Mulher analisa documentos e cartão de crédito diante do notebook.
Imagem: Freepik.

A cada edição da Black Friday, o padrão é quase previsível. Consumidores empolgados com descontos fazem compras acima do usual, multiplicam parcelamentos, concentram gastos em um curto espaço de tempo e chegam ao fim do ano com um orçamento fragilizado. O varejo, por sua vez, celebra o aumento do GMV, mas pouco antecipa o impacto financeiro que virá semanas depois. Não é que as pessoas não queiram pagar; muitas vezes, simplesmente não conseguem encaixar mais uma despesa em um mês já pressionado por festas, férias e compromissos acumulados. A inadimplência, portanto, não surge como um desinteresse, mas como um sintoma de um fluxo financeiro real e previsível, e, mesmo assim, tratado como surpresa por muitas empresas.
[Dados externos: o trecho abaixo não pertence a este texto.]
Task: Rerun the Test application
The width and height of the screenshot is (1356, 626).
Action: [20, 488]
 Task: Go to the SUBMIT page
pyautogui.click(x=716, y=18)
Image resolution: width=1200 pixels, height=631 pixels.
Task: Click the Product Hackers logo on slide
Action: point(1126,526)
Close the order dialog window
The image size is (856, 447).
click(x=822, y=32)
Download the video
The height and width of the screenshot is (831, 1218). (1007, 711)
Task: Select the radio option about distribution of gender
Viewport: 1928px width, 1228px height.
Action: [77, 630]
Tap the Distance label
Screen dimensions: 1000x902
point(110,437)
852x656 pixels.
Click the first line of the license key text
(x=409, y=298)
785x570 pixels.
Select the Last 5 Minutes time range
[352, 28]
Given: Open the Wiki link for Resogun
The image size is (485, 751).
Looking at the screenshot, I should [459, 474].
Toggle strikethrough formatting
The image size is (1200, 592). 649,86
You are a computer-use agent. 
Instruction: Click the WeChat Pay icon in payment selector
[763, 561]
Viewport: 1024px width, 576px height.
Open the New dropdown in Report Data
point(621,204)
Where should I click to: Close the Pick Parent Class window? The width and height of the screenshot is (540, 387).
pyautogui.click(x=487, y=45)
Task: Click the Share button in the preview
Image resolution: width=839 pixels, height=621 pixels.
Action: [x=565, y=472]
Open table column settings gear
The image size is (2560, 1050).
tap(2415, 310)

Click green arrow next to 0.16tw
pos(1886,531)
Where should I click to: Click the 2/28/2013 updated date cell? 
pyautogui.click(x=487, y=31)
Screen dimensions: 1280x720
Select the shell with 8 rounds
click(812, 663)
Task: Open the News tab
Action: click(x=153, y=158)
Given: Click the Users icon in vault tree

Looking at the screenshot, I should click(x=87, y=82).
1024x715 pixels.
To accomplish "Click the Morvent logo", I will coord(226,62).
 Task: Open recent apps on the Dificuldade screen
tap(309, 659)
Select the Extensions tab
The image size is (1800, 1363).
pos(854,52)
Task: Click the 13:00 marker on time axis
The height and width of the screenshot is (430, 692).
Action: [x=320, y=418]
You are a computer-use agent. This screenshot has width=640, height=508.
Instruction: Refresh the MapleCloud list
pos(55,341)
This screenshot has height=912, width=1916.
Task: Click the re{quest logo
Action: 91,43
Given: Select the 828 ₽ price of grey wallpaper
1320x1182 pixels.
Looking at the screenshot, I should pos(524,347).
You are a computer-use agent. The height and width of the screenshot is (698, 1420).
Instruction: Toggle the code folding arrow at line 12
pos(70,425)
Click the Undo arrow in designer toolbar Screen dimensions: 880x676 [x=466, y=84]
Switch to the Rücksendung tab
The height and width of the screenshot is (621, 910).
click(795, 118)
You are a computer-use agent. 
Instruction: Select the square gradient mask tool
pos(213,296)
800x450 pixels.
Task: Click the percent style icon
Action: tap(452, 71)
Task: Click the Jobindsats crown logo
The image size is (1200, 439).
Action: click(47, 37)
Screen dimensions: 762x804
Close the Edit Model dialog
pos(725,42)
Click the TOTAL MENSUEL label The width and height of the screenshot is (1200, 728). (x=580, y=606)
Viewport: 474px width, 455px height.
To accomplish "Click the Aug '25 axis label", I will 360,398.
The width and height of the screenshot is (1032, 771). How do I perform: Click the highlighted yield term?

A cobrança como extensão da jornada do cliente

O problema é que boa parte do varejo ainda enxerga a cobrança como um processo operacional, quase burocrático, quando ela deveria ser uma continuação natural da relação com o cliente. Se gastamos tanto esforço para conquistar alguém na Black Friday, por que tratamos essa mesma pessoa como um número frio de atraso no mês seguinte? A verdade é que a inadimplência não é o fim da jornada, é uma oportunidade de humanizar o relacionamento e mostrar ao cliente que a marca entende sua realidade. Quando o varejo aborda o consumidor com rigidez, linguagem ameaçadora ou processos difíceis, o efeito é o oposto do desejado: perde-se o cliente, destrói-se o valor construído na conversão e comprometem-se futuras vendas.

Por outro lado, quando a empresa assume que o atraso faz parte do ciclo e usa tecnologia para personalizar propostas, simplificar renegociações e criar uma experiência digna no momento de maior vulnerabilidade financeira do consumidor, a lógica muda completamente. O cliente não só tende a regularizar sua situação, como mantém, e muitas vezes fortalece, a sua relação com a marca. Hoje, ninguém quer negociar pelo telefone, repetir dados, justificar sua vida financeira ou perder tempo com etapas desnecessárias. O consumidor quer autonomia, rapidez, clareza e respeito. E, no pós-Black Friday, isso se torna essencial.

Transformando inadimplência em estratégia de retenção

O que defendo é simples: a cobrança precisa deixar de ser vista como uma área “reativa” e passar a ser uma estratégia de retenção. Se o varejo planeja a Black Friday durante meses, deveria planejar com igual cuidado o pós-Black Friday. Afinal, não adianta comemorar o aumento das vendas se o caixa não acompanha o mesmo ritmo. A inteligência aplicada à cobrança não é só sobre recuperar valores, é sobre preservar o cliente, algo muito mais valioso em um mercado extremamente competitivo.

A Black Friday termina em horas; seus efeitos no caixa duram meses. E enquanto o setor continuar tratando inadimplência como um problema marginal, continuará abrindo mão de resultados que poderiam ser amplamente previsíveis e administráveis. A boa notícia é que o varejo já tem tecnologia, dados e ferramentas suficientes para mudar esse cenário. Falta apenas encarar a cobrança como o que ela realmente é: uma etapa estratégica de relacionamento e sustentabilidade financeira do negócio.